# Too steep in the rump?



## NDgoatlove (Dec 6, 2017)

This is my new buckling and I'm wondering if he's too steep in the rump. He's still shy and skiddish so I haven't been able to get any good pictures. I love everything else about him but the rump and he seems to be a bit over at the knees as well. Any and all opinions are welcome.


----------



## Suzanne_Tyler (Jul 19, 2014)

He does seem a bit steep. NDs often are though.


----------



## mariarose (Oct 23, 2014)

I think if he were set up he would not look as steep as he does in your photo. I also think the rump is nice and long. I like long rumps.

I don't know what is meant by over at the knees. I'm still learning.

I think he is very nice.


----------



## IHEARTGOATS (Jun 14, 2016)

What's it look like when he's walking
And how wide is it ?


----------



## NDgoatlove (Dec 6, 2017)

He walks and moves nicely and is nice and wide in the hind end. Both sire and dam are champions so I'm not worried about it but more wanting to learn more.


----------



## catharina (Mar 17, 2016)

I love his markings!


----------



## IHEARTGOATS (Jun 14, 2016)

Not sure when the picture was taken, but their rumps get steeper when they are rutting.


----------



## toth boer goats (Jul 20, 2008)

He seems to be standing weird like a bit of a squat and his tail is down, cannot judge if he is steep or not with that photo, wouldn't be fair.


----------



## NDgoatlove (Dec 6, 2017)

IHEARTGOATS said:


> Not sure when the picture was taken, but their rumps get steeper when they are rutting.
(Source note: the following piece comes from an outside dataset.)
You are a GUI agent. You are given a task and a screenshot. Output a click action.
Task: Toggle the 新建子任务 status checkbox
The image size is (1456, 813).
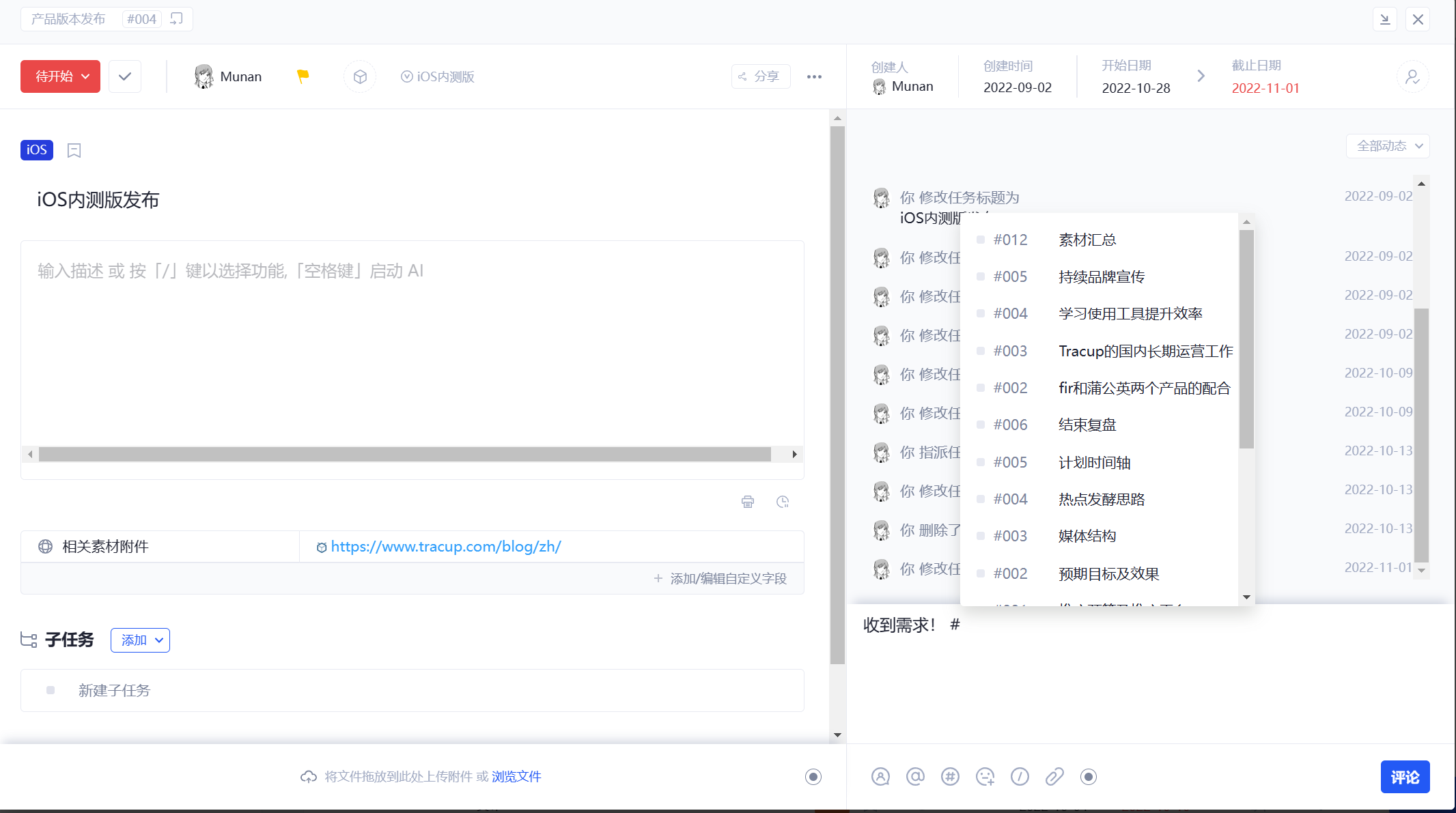tap(51, 690)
Really?! I never knew that!! Makes complete sense because I went out this morning and he looks alot better. He was in a pen with 10 other bucks and they were all in rut. I have one doeling in heat but he seems to have calmed down since I got him. He looks like my other bucks now. Thank you for that information!


----------



## Ranger1 (Sep 1, 2014)

He's looking exactly like my buck is right now, in rut. Hunched which makes his normally flat rump steep, and looking scruffy and needing copper.
Can't tell from that picture whether or not he naturally has a steep rump, especially since he's scared and that can make them stand weird too...


----------



## toth boer goats (Jul 20, 2008)

Yep.


----------